Questa determinazione all’ottimismo deriva dal suo impegno etico a difesa dei deboli. È degno perciò del massimo rispetto, anche se la realtà ne esce un po’ trasfigurata. Resta il fatto che il tasso di criminalità immigrata nel complesso è troppo alto. L’aumento della disoccupazione tra gli stranieri, che si accompagna a un aumento seppur minore tra gli italiani, genera tensioni. La quieta comunità musulmana ospita in grembo piccoli nuclei sovversivi che potrebbero produrre guai, come l’attentato milanese insegna.

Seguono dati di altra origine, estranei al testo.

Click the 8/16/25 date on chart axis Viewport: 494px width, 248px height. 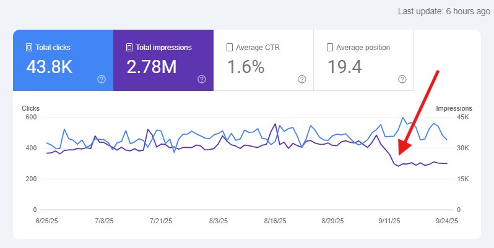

L’immigrazione non è un valzer per signorine. È un percorso doloroso e difficile per chi emigra. È un fatto duro da metabolizzare per gli abitanti dei Paesi di immigrazione. A chi ha oggi difficoltà a metabolizzare suggerisco una visita, anche solo virtuale, al neonato Museo Nazionale dell’Emigrazione: sfata molti luoghi comuni e aiuta a mettersi nei panni degli altri. Gli italiani sono emigrati in massa anche dalla Padania, non solo dallo sciagurato Mezzogiorno. Nel 1890 il Prefetto di Vicenza informa che «all’emigrazione si abbandonano moltissimi contadini, i quali vi devono essere spinti non tanto dalla speranza di trovare in America di che arricchire rapidamente, quanto dall’impossibilità di campare più oltre la vita nella loro Patria». Anche i nostri immigrati varcavano le frontiere di frodo o con poco credibili permessi turistici. L’emigrazione italiana ha portato con sé non solo potenti mafie, ma anche gruppuscoli sovversivi e autori di attentati eccellenti. Le nostre comunità erano quindi considerate pericolose per l’ordine pubblico. Come se non bastasse, agli italiani si rimproverava pure di rubare il posto ai lavoratori locali. E, mentre il grosso dei nostri emigrati di fatto contribuiva ad arricchire i Paesi ricettori, indebite generalizzazioni anti-italiane da parte di politici e opinionisti di spicco finivano per legittimare cacce all’uomo e stragi. Come nel caso del linciaggio di 11 lavoratori italiani ad Aigues-Mortes, seguito dal prevedibile processo farsa. L’immigrazione purtroppo non è un valzer per signorine, perciò è bene che ci si impegni tutti, classi dirigenti italiane e straniere in testa, per evitare che degeneri in una danza macabra.